The Republican presidential candidate, with few prospects in Democratic-leaning states, is struggling to hold on to the states George W. Bush won in 2004. Iowa and New Mexico, where Bush got the narrowest of victories in the last election, are moving into Obama's column. That would shave 12 electoral votes from Bush's 2004 total of 286 -- 270 are needed to claim the White House.
Meanwhile, the blue states McCain has targeted for an Electoral College cushion, Minnesota, Wisconsin and Pennsylvania, increasingly look like an uphill climb. He is trailing even in New Hampshire, which he viewed almost as a home state after winning two primaries there.
Obama, 47, is surprisingly competitive in the reliably Republican states of Virginia, North Carolina and Indiana. He's slightly ahead in the big swing states of Ohio and Florida and is running even in Missouri. Obama also is holding a consistent lead in national polls, with an average margin of 7 percentage points, according to figures compiled by RealClearPolitics.com
Republican campaign strategists say there is no electoral map to victory for McCain that doesn't include Florida, Missouri, Ohio, Virginia and North Carolina. ``Without those five locked in, all it is rearranging the deck chairs on the Titanic,'' Republican consultant and pollster Tony Fabrizio said.

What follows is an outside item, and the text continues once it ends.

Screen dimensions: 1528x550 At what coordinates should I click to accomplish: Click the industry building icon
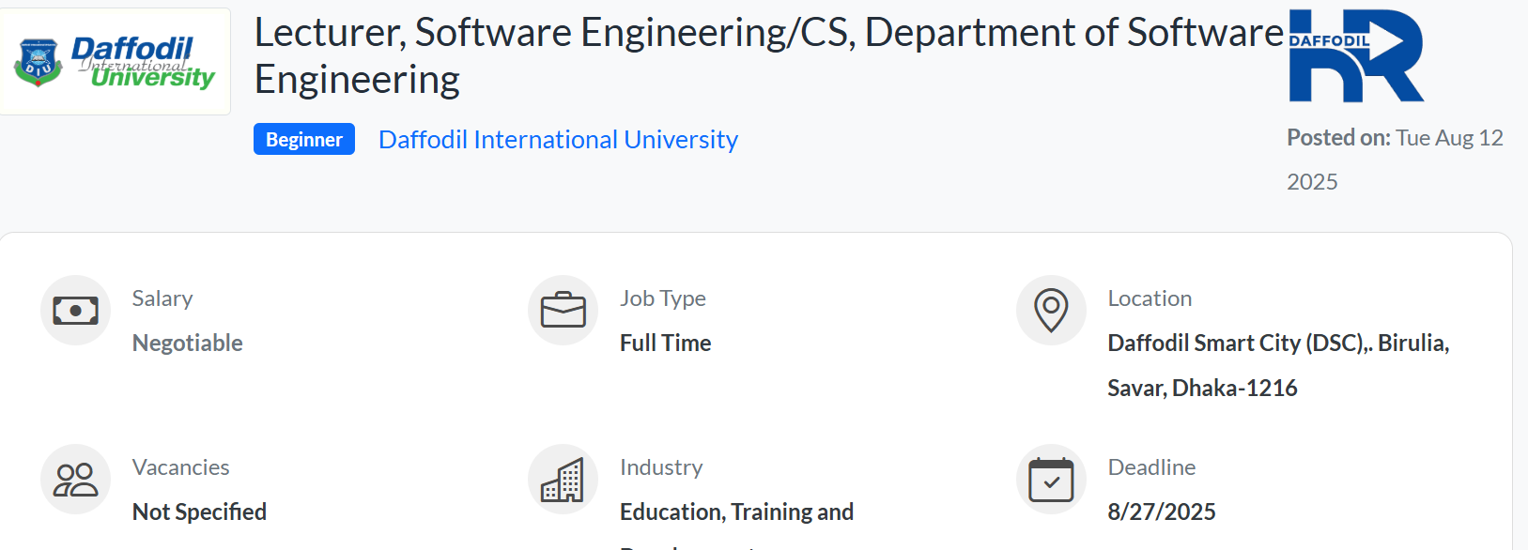click(563, 480)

Ed Rollins, political director in Ronald Reagan's White House, said that if McCain, 72, doesn't engage more on the economy, ``he's going to have three weeks of nobody paying any attention to him.'' Rollins said the Arizona senator needs to do ``something really drastic,'' such as making a pledge to serve only one term so that he can deal with the economic crisis without regard to political consequences.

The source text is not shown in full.